4. **Safe Access and Mutation**:
- When accessing or modifying a `TenantPool`, the system uses `Mutex` locks to ensure safe concurrent access.
- The `last_accessed` field is updated whenever the tenant’s pool is retrieved, allowing optimizations such as evicting idle pools.

5. **Reusing Pools**:
- Once a pool is created for a tenant, subsequent requests from that tenant reuse the same pool, avoiding the overhead of creating new connections repeatedly.

## Benefits

### 1. **Efficient Connection Management**:
- The architecture ensures that connections to tenant databases are pooled and reused. Each tenant gets its own `PgPool`, and the pool is created only when needed, reducing overhead.

### 2. **Scalability**:
- By using `Arc` to share ownership and `Mutex` for thread-safe access, this system can scale across multiple threads, allowing safe concurrent requests to access and modify tenant pools.

### 3. **Optimized Resource Usage**:
- The architecture reduces the cost of frequently opening and closing database connections by keeping idle connections around for a specified amount of time (configurable using the `idle_timeout` setting).

### 4. **Isolation Between Tenants**:
- Each tenant’s database pool is isolated, ensuring that tenants don’t interfere with one another’s connections.

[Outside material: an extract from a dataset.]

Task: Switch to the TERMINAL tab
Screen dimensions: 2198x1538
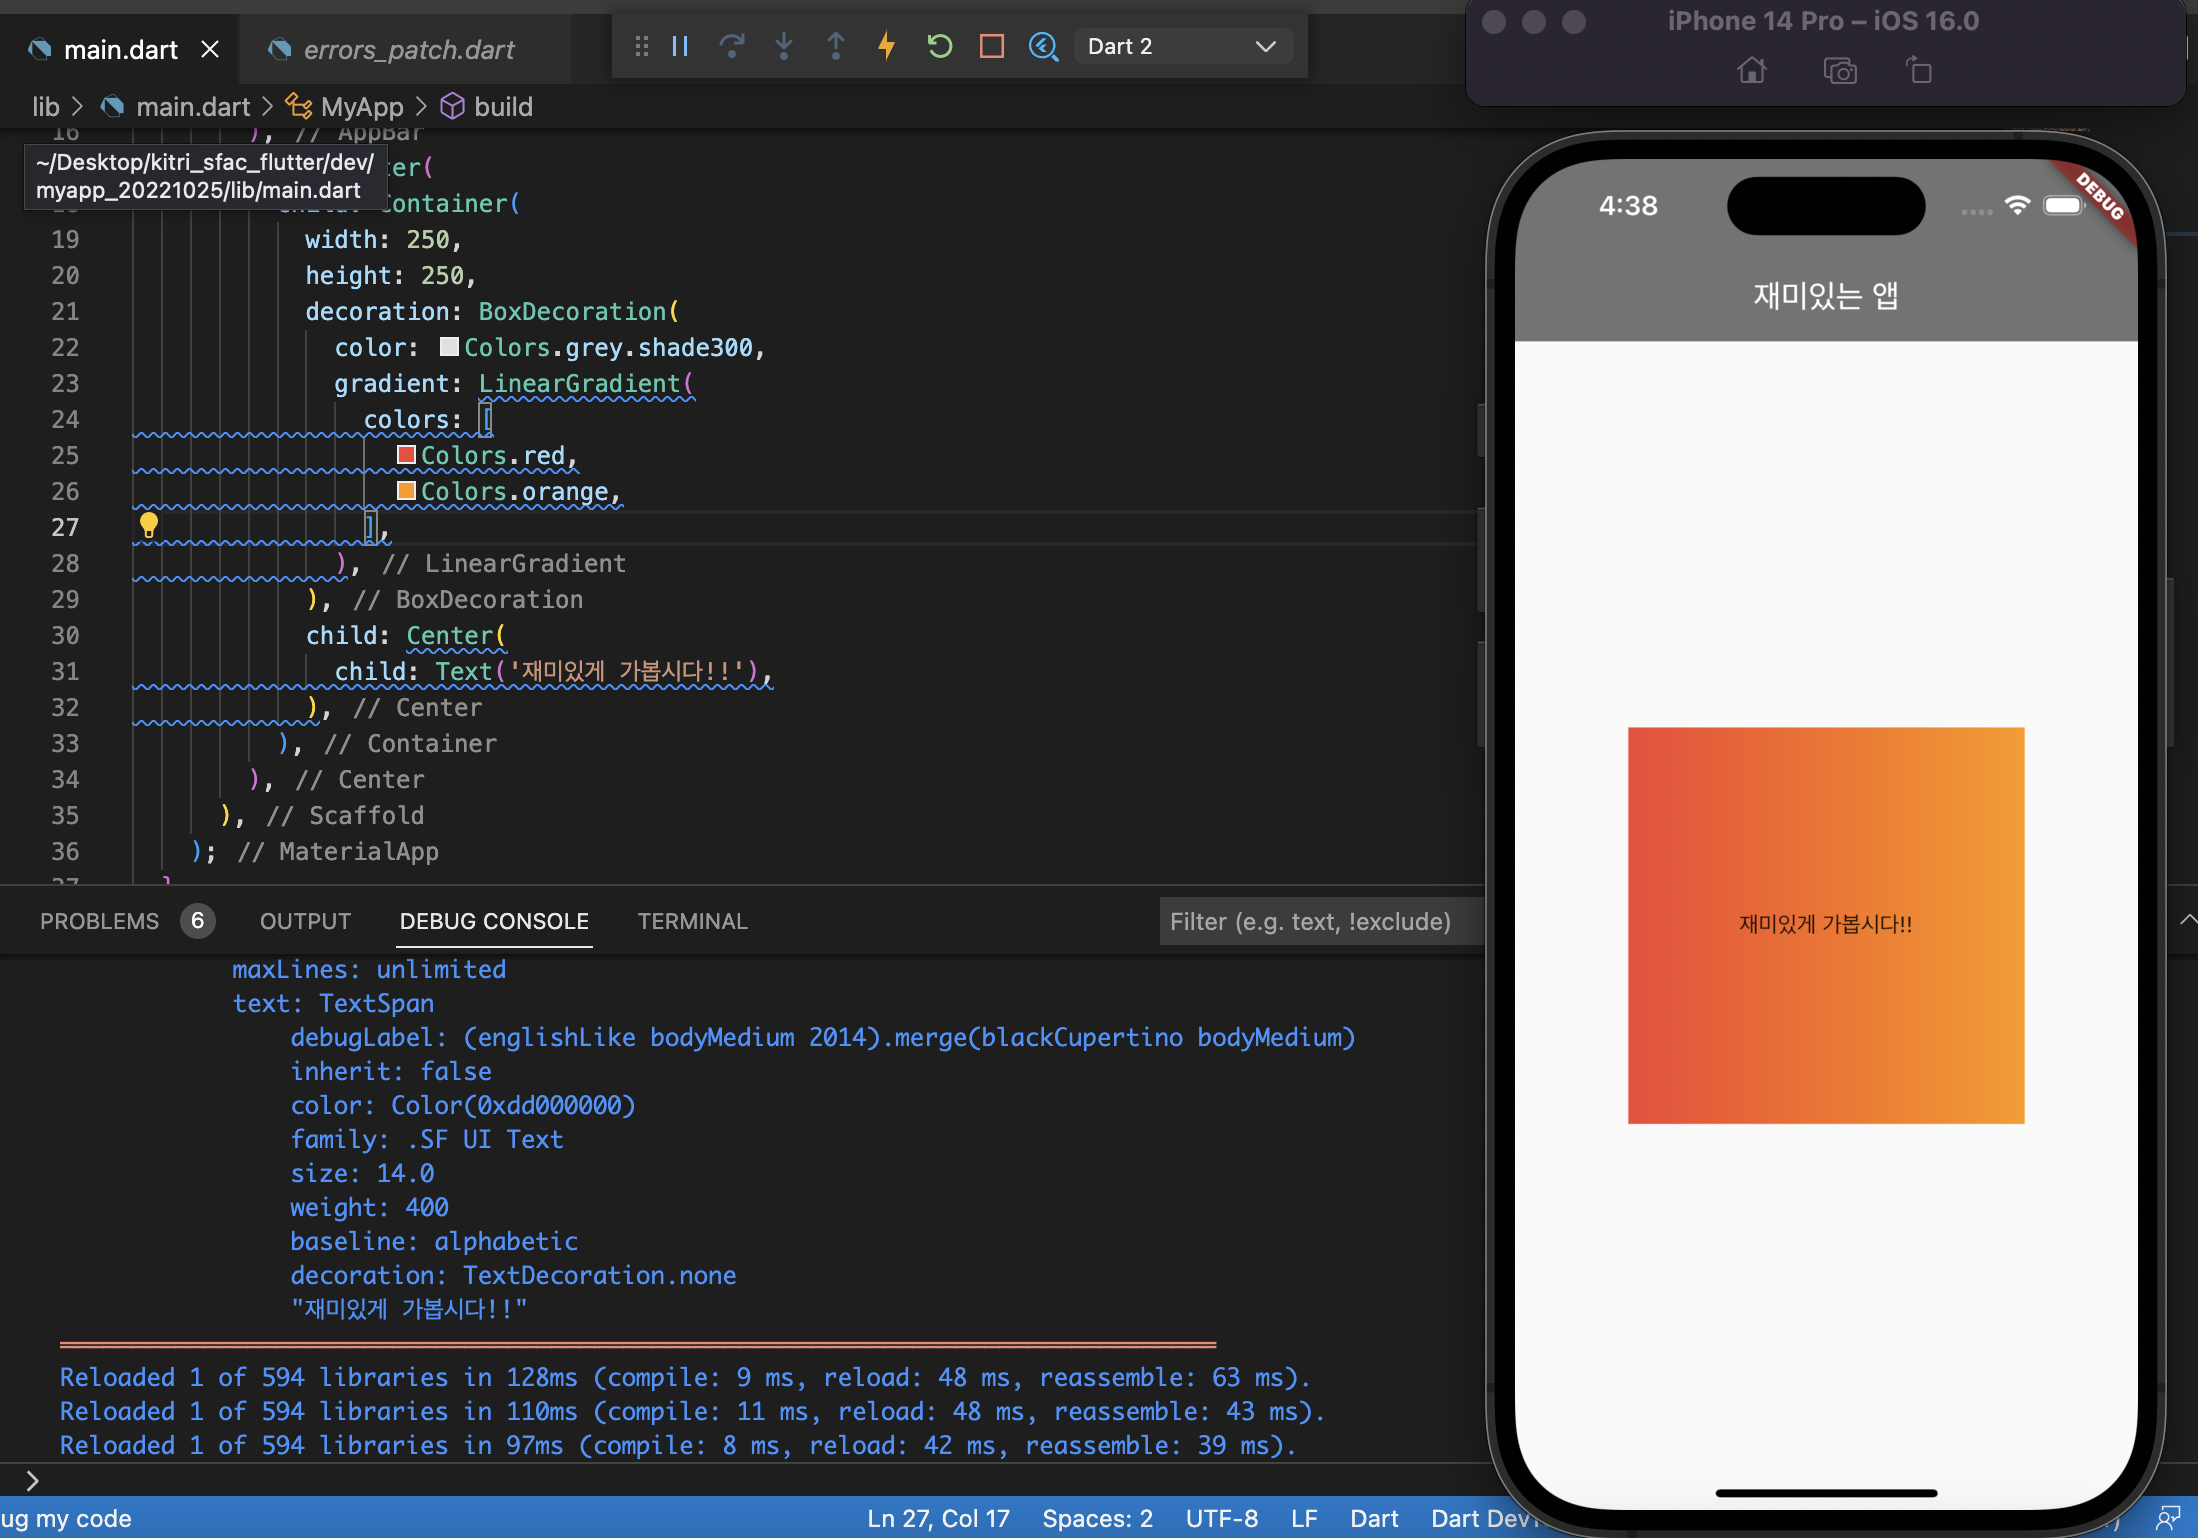Action: [692, 921]
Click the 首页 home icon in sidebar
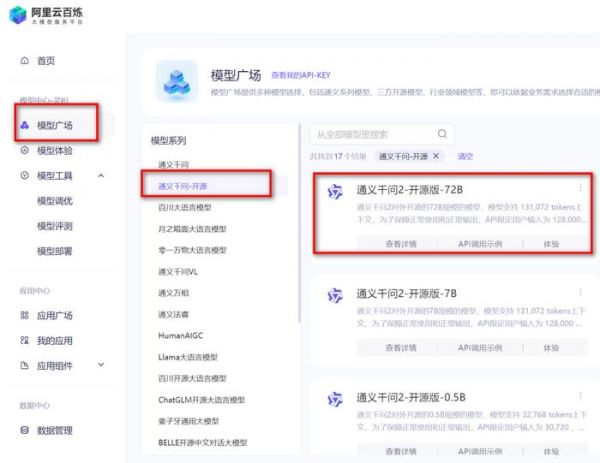Image resolution: width=600 pixels, height=463 pixels. (x=25, y=61)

This is crucial for maintaining security and data integrity in multi-tenant systems.

### 5. **Cache Management**:
- The `last_accessed` timestamp for each pool allows the system to track activity and potentially implement strategies like idle pool eviction or pool timeouts, further improving resource management.

## Documentation

For extra info you should really check out the `documentation/` directory.
I have left some resources that I think could bring even more insight.

It is split in three main sections:
- Stress test results for custom and default pool settings: [stress test results](./documentation/stress_test)
- SQL migration steps with comments: [SQL docs](./documentation/sql)
- [Bruno](https://github.com/usebruno/bruno) API collections: [Bruno templates](./documentation/bruno)

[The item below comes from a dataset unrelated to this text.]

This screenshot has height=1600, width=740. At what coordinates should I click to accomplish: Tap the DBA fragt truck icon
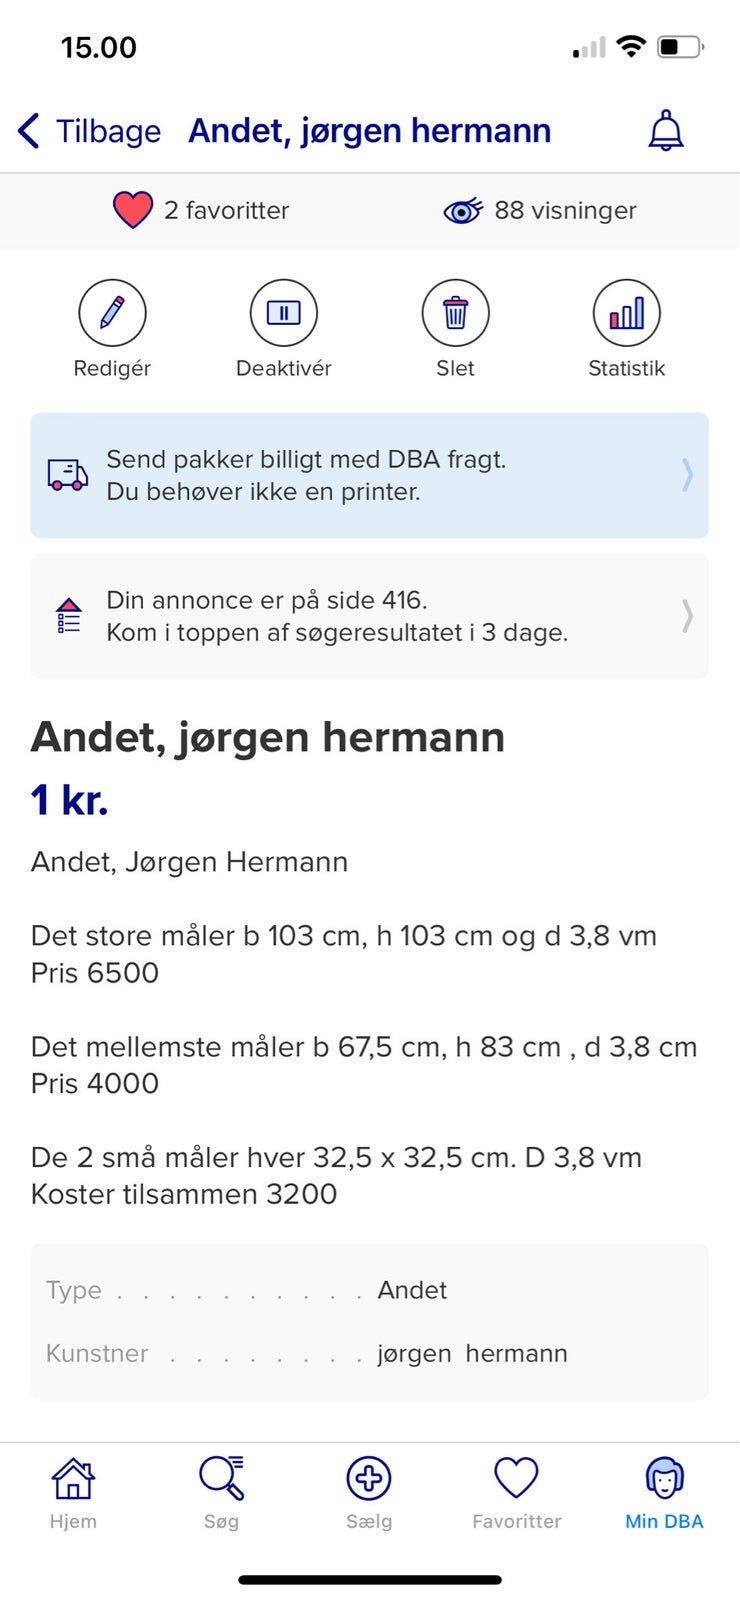[68, 475]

### Stress test result example

#### Result format (jmx output) [512GB_1vCPU_250_CT_summary](./documentation/stress_test/default_pool_options/512GB_1vCPU_250_CT_summary.csv):

| Label | # Samples | Average | Min | Max | Std. Dev. | Error % | Throughput | Received KB/sec | Sent KB/sec | Avg. Bytes |
|--------------------------|-----------|---------|-----|------|-----------|---------|------------|----------------|-------------|------------|
| Thread Group:HTTP Request | 5000 | 828 | 83 | 3326 | 604.89 | 0.000% | 98.33035 | 260.61 | 25.45 | 2714.0 |
| TOTAL | 5000 | 828 | 83 | 3326 | 604.89 | 0.000% | 98.33035 | 260.61 | 25.45 | 2714.0 |

#### Result graph - Resource Utilization vs Load (1vCPU, 512MB RAM) - Default Pool:
Resource Utilization vs Load (1vCPU, 512MB RAM) - Default Pool

## Usage

### Prerequisites
- Rust
- PostgreSQL
- SQLx with PostgreSQL feature

### Setting up the Project

1. Clone the repository:
```bash
git clone
```
2. Configure your own PostgreSQL connection settings for your tenants.
Look for .env and enable it accordingly.

3. Seed your `tenants` table accordingly (see `/sql` directory)

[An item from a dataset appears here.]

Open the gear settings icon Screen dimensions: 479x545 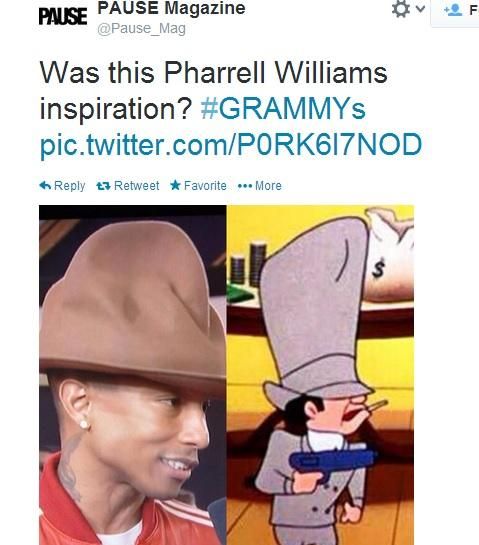pos(400,9)
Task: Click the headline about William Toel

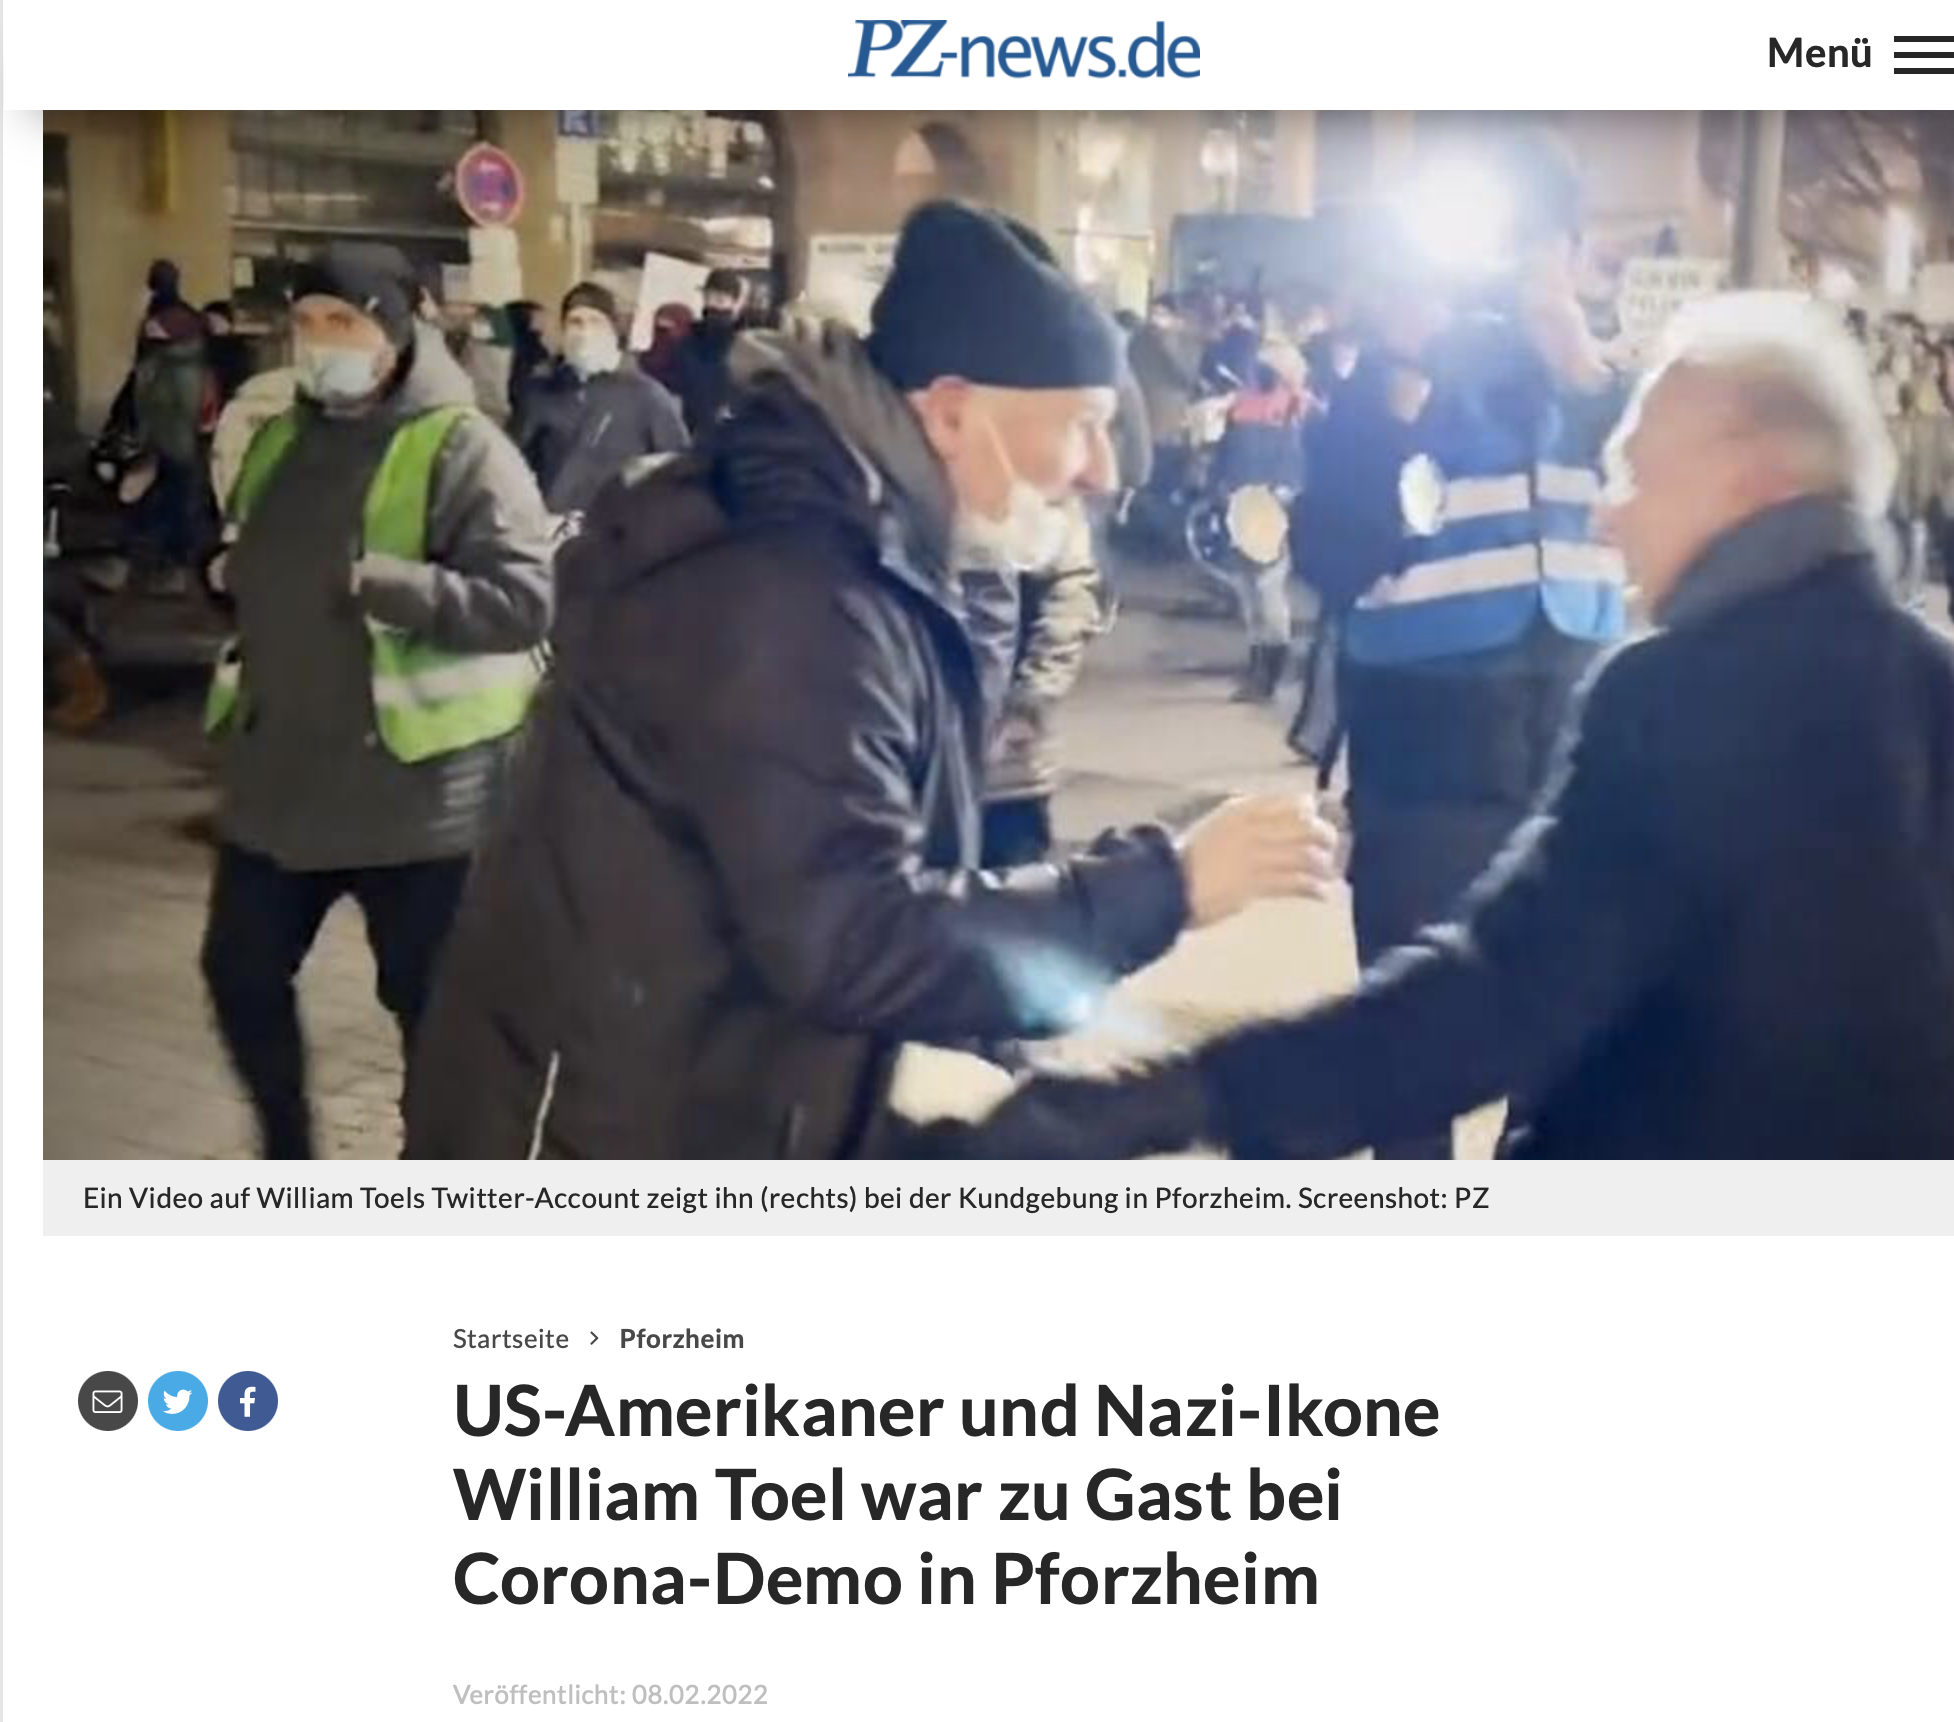Action: click(946, 1495)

4. Making tenant specific requests

- `POST` request to create a user for a specific tenant:
```bash
curl -X POST https://localhost:8080/v1/internal/users \
-H "x-tenant-id: 1b7db059-91bc-42d6-9d0e-93ca03d644a8" \
-H "Content-Type: application/json" \
-d '{
"name": "John Doe",
}'
```

- `GET` request to retrieve users of a specific tenant:
```bash
curl -X GET https://localhost:8080/v1/internal/users \
-H "x-tenant-id: 1b7db059-91bc-42d6-9d0e-93ca03d644a8"
```
Be sure to add an existing and correct tenant unique identifier in the headers (must be UUID v4)

## Disclaimer

This should be considered a starting point or a good conversation starter.
It is missing many important items such as a proper build pipeline, telemetry and security aspects such as a secret vault for storing database connection credentials or a rotating encryption key, etc.
Please be sure to upgrade your security posture.